In a perfect world it would be a plug and play affair, but in this case, it's not. Anything worth doing is worth doing right. If you really want a 5-lug, I would suggest getting the Japanese EK knuckles and trailing arms. This gives you the added bonus of the larger brakes and the peace of mind in having factory un-modified parts on the most important part of your car. Going other routes can cause issues and you can run the chance or spending a lot of money on unforeseen parts.
No Fire In The Hole
First off, I have to say I have been reading the magazine for years now and you featured my good friend Steve Soto's K20 Turbo EG back in April '08. The reason I'm writing this is I'm having a problem with my '96 Accord. For some reason, all of a sudden, it started misfiring on the #2 cylinder and only the #2 cylinder right after I changed my plugs. But here's the thing: It only misfires between 2,000 and 3,000 RPM in any gear. It only happens when I baby the throttle, and only in drive, not neutral or park. When it starts to "sputter" or misfire, if I press the throttle a little more, it stops until I let off. I checked my gaps, made sure my wires were all snug and tight. Nothing changed. I have changed my plugs and wires 3 times, thinking maybe I got a bad set, but I even upgraded to bigger wires, changed my fuel injectors, distributor cap, and have done a compression check with #1-165 #2-165#3-170 #4-170. Could it be my ECU? Or is there something more that I'm missing? Please help, it's driving me insane! Thank you for the input and keep up the good work!
Mike S - Jacksonville, FL
Mike, one thing that comes to mind is the distributor. I know you changed the cap, but what about the rotor? Another is the wiring harness. Check that you have 12v power on the yellow/black wire and make sure the red ground trigger wire for the ECU is not broken or brittle. Lastly, re-adjust your valves. They could be out of spec and causing the misfire.
Time To Rally The Troops
Hi, my name is Joel and I want to say that I enjoy reading Honda Tuning. I have a Honda of my own and I love it. Right now it's just stock. I haven't messed with anything yet but I want to start. I am driving a '99 Civic DX hatch. Lately I have been on the internet browsing through Subaru forums and watching videos of Brats, GL Wagons, Imprezas, and so forth taking it off road. The first time I went mudding with a friend I knew I had to go again and do it myself. Could I enhance my Civic so I could take it on trails? Would I have to put in a new, more powerful engine? It's just the parts and setup that would be a challenge. I just don't know what to use. If you could help me out in any way, it would be great. Thanks!

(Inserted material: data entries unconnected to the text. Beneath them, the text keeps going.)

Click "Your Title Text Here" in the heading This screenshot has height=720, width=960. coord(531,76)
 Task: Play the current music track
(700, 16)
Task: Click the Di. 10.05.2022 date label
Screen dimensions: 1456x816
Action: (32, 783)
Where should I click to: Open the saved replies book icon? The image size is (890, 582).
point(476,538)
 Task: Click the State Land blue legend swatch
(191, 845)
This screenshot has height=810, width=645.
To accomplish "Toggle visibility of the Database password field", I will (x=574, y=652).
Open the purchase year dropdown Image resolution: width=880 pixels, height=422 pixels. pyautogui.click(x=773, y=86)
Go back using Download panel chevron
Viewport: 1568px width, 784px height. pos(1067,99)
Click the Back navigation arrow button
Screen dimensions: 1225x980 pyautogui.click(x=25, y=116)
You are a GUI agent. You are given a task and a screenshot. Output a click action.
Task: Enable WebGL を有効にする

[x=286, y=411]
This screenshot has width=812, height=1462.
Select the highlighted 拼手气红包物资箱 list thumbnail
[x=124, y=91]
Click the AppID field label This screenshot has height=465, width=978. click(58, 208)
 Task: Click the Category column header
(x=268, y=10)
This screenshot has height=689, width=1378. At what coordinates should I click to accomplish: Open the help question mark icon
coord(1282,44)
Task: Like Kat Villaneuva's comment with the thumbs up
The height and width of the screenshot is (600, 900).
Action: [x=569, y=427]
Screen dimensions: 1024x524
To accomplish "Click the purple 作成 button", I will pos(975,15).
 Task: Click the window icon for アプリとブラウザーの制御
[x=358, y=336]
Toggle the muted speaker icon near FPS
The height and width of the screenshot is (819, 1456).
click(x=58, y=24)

The sky's the limit, Joel. I have seen some insane builds these days! The real weak part of using a civic for rally is the fact that it is front wheel drive. The Subaru is so successful because it is all wheel drive and makes a ton of power! So in this case I would sit down and decide if you have the space, funds, and desire to make your civic really off-road ready. If you decide to do it, use a beefy rear drive train, and add a turbo or supercharged engine setup to give your car the power needed to compete with the regulars. Another option is simply selling the Civic and picking up a car better suited for rally racing.